▶ _Exercise requirements_: Rewrite everything in the data from the line containing "Describe the element at coordinates (216, 194)" down to the line containing "Looking at the image, I should click on (63, 17).", both lines included, as a numbered list, and leave out any blank lines.
*** Entries supplied ***
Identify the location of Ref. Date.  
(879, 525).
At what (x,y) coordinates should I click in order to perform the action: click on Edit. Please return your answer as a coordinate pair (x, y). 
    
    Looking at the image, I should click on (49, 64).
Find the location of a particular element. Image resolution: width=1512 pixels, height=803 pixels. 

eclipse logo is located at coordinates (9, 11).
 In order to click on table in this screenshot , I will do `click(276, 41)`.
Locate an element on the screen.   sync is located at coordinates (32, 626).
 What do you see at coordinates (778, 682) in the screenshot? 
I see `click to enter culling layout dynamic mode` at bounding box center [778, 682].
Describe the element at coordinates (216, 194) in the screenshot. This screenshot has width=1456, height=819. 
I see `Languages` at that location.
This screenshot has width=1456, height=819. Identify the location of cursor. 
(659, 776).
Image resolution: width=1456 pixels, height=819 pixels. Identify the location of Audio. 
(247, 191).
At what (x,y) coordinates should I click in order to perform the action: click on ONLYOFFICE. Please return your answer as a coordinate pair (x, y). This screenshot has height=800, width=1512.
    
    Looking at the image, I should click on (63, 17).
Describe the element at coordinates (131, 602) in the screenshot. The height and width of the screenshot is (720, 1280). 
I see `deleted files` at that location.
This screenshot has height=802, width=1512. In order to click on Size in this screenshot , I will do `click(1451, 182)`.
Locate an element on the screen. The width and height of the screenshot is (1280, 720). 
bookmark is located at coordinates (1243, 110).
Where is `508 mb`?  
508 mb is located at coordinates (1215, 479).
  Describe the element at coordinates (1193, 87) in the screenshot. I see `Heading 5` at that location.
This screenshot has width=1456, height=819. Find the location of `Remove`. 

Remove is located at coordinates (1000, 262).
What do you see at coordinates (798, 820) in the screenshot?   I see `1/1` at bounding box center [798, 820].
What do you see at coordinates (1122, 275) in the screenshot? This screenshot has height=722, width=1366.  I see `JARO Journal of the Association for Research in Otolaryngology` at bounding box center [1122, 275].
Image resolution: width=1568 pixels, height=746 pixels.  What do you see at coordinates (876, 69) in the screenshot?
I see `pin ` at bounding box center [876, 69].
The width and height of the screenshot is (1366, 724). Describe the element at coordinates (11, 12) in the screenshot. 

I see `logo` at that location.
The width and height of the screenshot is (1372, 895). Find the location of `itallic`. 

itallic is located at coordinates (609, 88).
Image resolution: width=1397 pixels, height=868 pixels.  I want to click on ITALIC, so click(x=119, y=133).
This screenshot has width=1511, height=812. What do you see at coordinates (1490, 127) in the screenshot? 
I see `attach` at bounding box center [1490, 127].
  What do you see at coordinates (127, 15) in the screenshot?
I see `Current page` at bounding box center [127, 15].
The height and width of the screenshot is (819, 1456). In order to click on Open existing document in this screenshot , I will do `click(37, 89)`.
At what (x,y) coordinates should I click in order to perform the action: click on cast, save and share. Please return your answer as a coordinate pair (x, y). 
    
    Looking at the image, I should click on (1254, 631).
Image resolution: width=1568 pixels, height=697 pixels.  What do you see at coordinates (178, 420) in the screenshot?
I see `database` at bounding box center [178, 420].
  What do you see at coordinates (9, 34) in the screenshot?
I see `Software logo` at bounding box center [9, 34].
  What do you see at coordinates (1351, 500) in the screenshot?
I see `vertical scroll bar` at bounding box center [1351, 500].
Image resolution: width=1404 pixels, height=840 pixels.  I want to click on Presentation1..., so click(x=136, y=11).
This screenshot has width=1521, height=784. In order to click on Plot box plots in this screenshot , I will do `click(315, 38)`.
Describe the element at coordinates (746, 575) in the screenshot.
***
▶ _Solution below_:
1. Describe the element at coordinates (216, 194) in the screenshot. This screenshot has width=1456, height=819. 
2. I see `Languages` at that location.
3. This screenshot has width=1456, height=819. Identify the location of cursor. 
4. (659, 776).
5. Image resolution: width=1456 pixels, height=819 pixels. Identify the location of Audio. 
6. (247, 191).
7. At what (x,y) coordinates should I click in order to perform the action: click on ONLYOFFICE. Please return your answer as a coordinate pair (x, y). This screenshot has height=800, width=1512.
8.     Looking at the image, I should click on (63, 17).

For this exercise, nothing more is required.